▸ **The problem**: Look through the records below for the line holding "TUMshop (114, 2284)". Write it out exactly, with each following line through the line holding "Medicine and Health (43, 2181)".

------------------------------

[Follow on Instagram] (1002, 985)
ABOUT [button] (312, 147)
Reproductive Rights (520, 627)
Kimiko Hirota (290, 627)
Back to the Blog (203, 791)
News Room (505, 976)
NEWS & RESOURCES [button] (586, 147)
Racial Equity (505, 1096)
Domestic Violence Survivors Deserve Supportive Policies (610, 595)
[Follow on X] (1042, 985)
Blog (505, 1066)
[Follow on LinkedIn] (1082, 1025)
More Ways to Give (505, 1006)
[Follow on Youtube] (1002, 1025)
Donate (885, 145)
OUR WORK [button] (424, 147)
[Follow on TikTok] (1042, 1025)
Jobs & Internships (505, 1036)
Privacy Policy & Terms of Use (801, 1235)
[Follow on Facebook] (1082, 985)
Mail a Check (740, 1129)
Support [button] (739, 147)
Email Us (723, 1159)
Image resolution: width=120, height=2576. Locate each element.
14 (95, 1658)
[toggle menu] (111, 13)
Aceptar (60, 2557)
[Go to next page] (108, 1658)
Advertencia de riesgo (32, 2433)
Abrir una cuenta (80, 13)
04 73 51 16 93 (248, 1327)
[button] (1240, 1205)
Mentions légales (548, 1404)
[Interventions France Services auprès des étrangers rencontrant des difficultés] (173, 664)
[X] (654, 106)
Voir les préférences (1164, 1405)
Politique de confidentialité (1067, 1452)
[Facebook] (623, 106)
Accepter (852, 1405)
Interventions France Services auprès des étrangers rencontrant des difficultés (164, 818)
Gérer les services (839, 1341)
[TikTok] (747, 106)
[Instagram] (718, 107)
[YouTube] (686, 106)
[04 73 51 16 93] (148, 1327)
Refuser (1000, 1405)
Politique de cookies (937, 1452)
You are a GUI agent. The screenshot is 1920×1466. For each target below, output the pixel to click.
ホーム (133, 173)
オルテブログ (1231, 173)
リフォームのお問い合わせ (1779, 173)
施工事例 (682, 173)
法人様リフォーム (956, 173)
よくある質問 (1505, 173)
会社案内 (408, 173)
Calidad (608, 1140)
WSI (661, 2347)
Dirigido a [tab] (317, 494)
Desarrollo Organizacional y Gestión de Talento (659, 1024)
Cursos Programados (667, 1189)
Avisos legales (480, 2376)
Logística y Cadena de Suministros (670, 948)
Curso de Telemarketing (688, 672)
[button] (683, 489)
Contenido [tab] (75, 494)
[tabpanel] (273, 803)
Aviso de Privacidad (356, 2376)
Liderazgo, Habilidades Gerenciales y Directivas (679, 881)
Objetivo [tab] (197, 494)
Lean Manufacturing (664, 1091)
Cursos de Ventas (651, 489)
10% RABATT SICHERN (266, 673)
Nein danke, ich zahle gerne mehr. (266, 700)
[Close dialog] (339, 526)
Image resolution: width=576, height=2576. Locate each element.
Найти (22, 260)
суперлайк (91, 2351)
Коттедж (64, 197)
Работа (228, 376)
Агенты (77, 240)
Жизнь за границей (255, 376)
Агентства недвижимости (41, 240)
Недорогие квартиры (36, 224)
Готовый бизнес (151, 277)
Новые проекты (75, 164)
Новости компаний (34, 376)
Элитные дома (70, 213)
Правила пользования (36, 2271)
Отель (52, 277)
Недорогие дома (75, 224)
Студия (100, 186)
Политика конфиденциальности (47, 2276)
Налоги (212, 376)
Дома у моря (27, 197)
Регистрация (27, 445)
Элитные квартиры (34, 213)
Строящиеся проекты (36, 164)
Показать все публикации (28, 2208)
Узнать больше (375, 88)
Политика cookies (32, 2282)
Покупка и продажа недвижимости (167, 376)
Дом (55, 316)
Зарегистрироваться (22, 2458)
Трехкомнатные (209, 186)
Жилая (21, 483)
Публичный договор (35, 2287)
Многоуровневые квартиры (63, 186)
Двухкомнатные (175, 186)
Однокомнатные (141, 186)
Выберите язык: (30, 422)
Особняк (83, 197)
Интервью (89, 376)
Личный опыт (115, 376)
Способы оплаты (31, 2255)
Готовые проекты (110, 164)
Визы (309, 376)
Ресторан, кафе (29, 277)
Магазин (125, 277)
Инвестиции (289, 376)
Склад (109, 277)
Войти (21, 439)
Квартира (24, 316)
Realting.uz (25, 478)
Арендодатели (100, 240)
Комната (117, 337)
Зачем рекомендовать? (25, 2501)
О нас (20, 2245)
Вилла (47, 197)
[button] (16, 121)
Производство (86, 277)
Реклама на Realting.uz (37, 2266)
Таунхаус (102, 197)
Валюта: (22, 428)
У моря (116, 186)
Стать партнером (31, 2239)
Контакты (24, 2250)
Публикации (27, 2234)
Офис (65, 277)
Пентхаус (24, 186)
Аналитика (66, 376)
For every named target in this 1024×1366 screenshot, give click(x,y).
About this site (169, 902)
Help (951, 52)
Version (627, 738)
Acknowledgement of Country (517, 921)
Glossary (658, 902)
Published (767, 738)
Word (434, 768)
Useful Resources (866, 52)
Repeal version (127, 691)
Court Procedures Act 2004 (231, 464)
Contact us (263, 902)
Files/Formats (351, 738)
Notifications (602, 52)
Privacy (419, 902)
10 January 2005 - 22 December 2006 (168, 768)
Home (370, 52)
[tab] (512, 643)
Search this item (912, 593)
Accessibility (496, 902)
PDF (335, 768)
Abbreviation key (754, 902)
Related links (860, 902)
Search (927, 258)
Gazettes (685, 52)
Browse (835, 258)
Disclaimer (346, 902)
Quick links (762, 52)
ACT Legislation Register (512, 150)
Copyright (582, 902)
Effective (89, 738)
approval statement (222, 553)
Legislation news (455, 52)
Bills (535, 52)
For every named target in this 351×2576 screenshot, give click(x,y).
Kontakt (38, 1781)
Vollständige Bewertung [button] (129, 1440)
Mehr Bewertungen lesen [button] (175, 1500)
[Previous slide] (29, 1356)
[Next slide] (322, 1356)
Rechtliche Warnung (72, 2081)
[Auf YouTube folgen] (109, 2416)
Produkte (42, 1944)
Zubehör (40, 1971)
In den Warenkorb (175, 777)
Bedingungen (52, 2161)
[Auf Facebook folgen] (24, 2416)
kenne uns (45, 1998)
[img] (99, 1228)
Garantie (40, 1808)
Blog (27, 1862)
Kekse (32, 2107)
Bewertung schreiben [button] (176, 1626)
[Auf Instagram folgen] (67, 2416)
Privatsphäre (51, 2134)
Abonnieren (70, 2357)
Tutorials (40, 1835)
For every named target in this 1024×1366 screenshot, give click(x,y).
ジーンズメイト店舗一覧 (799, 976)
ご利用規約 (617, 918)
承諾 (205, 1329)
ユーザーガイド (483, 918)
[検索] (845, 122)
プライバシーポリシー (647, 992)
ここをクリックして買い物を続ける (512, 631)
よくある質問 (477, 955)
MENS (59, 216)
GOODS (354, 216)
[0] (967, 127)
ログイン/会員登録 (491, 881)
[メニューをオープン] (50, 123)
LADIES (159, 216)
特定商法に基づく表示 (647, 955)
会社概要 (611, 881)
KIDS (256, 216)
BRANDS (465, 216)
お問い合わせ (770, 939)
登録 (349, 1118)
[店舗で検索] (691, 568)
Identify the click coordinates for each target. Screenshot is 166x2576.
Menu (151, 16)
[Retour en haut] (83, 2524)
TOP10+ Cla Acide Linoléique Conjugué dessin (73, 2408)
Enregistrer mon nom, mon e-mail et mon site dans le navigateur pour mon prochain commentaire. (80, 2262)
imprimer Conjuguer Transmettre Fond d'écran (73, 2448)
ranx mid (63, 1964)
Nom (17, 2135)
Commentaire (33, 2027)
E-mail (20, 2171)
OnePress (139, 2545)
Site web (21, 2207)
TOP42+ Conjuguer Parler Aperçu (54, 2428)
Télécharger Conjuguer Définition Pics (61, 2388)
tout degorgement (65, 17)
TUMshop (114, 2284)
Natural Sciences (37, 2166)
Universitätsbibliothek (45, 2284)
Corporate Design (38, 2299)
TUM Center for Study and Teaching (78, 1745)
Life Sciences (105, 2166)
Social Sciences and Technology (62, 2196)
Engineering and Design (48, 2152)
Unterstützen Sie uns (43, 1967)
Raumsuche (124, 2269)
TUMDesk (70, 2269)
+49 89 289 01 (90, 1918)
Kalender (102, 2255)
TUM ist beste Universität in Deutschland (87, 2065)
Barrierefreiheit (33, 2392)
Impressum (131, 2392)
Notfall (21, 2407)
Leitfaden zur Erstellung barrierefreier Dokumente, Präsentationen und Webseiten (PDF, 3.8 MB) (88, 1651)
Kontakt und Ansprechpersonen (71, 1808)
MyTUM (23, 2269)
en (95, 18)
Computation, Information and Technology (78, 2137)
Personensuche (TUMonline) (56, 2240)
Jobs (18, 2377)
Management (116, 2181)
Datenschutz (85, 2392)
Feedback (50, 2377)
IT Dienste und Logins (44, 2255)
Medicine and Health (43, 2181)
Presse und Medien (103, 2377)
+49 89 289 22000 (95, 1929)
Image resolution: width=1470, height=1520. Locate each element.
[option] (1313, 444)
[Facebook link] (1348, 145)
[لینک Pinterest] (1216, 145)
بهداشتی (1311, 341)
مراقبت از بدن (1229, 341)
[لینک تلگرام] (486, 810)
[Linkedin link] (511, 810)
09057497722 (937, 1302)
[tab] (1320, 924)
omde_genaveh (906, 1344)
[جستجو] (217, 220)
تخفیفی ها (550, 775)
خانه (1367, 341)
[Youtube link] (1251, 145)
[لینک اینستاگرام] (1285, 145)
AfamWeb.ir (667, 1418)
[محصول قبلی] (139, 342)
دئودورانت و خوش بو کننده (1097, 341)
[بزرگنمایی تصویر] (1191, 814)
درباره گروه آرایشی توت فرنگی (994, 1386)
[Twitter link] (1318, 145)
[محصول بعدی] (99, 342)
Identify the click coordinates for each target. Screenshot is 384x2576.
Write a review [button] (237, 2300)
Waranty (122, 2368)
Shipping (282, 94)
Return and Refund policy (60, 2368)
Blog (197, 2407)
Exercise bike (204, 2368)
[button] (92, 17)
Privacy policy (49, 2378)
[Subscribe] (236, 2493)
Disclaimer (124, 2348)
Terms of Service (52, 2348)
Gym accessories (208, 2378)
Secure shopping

------------------------------

▸ **Finished exercise**:
TUMshop (114, 2284)
Natural Sciences (37, 2166)
Universitätsbibliothek (45, 2284)
Corporate Design (38, 2299)
TUM Center for Study and Teaching (78, 1745)
Life Sciences (105, 2166)
Social Sciences and Technology (62, 2196)
Engineering and Design (48, 2152)
Unterstützen Sie uns (43, 1967)
Raumsuche (124, 2269)
TUMDesk (70, 2269)
+49 89 289 01 (90, 1918)
Kalender (102, 2255)
TUM ist beste Universität in Deutschland (87, 2065)
Barrierefreiheit (33, 2392)
Impressum (131, 2392)
Notfall (21, 2407)
Leitfaden zur Erstellung barrierefreier Dokumente, Präsentationen und Webseiten (PDF, 3.8 MB) (88, 1651)
Kontakt und Ansprechpersonen (71, 1808)
MyTUM (23, 2269)
en (95, 18)
Computation, Information and Technology (78, 2137)
Personensuche (TUMonline) (56, 2240)
Jobs (18, 2377)
Management (116, 2181)
Datenschutz (85, 2392)
Feedback (50, 2377)
IT Dienste und Logins (44, 2255)
Medicine and Health (43, 2181)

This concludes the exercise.